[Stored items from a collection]
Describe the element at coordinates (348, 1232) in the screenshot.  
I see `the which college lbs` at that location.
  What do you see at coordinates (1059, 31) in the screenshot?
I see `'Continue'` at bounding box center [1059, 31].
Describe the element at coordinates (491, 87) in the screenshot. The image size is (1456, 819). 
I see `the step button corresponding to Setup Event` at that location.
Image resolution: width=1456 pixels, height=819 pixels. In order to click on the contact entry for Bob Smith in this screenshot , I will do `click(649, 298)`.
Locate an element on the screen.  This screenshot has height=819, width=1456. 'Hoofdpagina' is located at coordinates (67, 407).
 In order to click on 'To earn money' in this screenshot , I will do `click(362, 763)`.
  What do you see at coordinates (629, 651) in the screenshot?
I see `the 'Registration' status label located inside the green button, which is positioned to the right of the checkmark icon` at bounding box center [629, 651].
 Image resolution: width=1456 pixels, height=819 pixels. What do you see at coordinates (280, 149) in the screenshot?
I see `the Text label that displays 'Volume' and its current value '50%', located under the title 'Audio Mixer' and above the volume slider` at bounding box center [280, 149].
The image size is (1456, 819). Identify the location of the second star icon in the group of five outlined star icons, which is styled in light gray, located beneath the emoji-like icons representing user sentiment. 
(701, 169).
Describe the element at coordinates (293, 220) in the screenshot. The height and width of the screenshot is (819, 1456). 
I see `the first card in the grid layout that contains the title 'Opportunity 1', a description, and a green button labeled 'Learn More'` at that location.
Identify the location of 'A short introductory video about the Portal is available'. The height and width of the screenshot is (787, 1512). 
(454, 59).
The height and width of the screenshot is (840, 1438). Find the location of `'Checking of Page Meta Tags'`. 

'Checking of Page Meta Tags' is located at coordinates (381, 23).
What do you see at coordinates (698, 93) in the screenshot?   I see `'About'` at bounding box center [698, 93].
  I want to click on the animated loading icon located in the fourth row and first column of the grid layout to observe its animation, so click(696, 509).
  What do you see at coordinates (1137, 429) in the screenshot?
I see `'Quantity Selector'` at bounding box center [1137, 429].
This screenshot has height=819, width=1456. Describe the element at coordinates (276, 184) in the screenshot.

EXERCISE AIM:
Quote every one of the records above word for word.

OUTPUT OF THE EXERCISE:
Describe the element at coordinates (348, 1232) in the screenshot.  
I see `the which college lbs` at that location.
  What do you see at coordinates (1059, 31) in the screenshot?
I see `'Continue'` at bounding box center [1059, 31].
Describe the element at coordinates (491, 87) in the screenshot. The image size is (1456, 819). 
I see `the step button corresponding to Setup Event` at that location.
Image resolution: width=1456 pixels, height=819 pixels. In order to click on the contact entry for Bob Smith in this screenshot , I will do `click(649, 298)`.
Locate an element on the screen.  This screenshot has height=819, width=1456. 'Hoofdpagina' is located at coordinates (67, 407).
 In order to click on 'To earn money' in this screenshot , I will do `click(362, 763)`.
  What do you see at coordinates (629, 651) in the screenshot?
I see `the 'Registration' status label located inside the green button, which is positioned to the right of the checkmark icon` at bounding box center [629, 651].
 Image resolution: width=1456 pixels, height=819 pixels. What do you see at coordinates (280, 149) in the screenshot?
I see `the Text label that displays 'Volume' and its current value '50%', located under the title 'Audio Mixer' and above the volume slider` at bounding box center [280, 149].
The image size is (1456, 819). Identify the location of the second star icon in the group of five outlined star icons, which is styled in light gray, located beneath the emoji-like icons representing user sentiment. 
(701, 169).
Describe the element at coordinates (293, 220) in the screenshot. The height and width of the screenshot is (819, 1456). 
I see `the first card in the grid layout that contains the title 'Opportunity 1', a description, and a green button labeled 'Learn More'` at that location.
Identify the location of 'A short introductory video about the Portal is available'. The height and width of the screenshot is (787, 1512). 
(454, 59).
The height and width of the screenshot is (840, 1438). Find the location of `'Checking of Page Meta Tags'`. 

'Checking of Page Meta Tags' is located at coordinates (381, 23).
What do you see at coordinates (698, 93) in the screenshot?   I see `'About'` at bounding box center [698, 93].
  I want to click on the animated loading icon located in the fourth row and first column of the grid layout to observe its animation, so click(696, 509).
  What do you see at coordinates (1137, 429) in the screenshot?
I see `'Quantity Selector'` at bounding box center [1137, 429].
This screenshot has height=819, width=1456. Describe the element at coordinates (276, 184) in the screenshot.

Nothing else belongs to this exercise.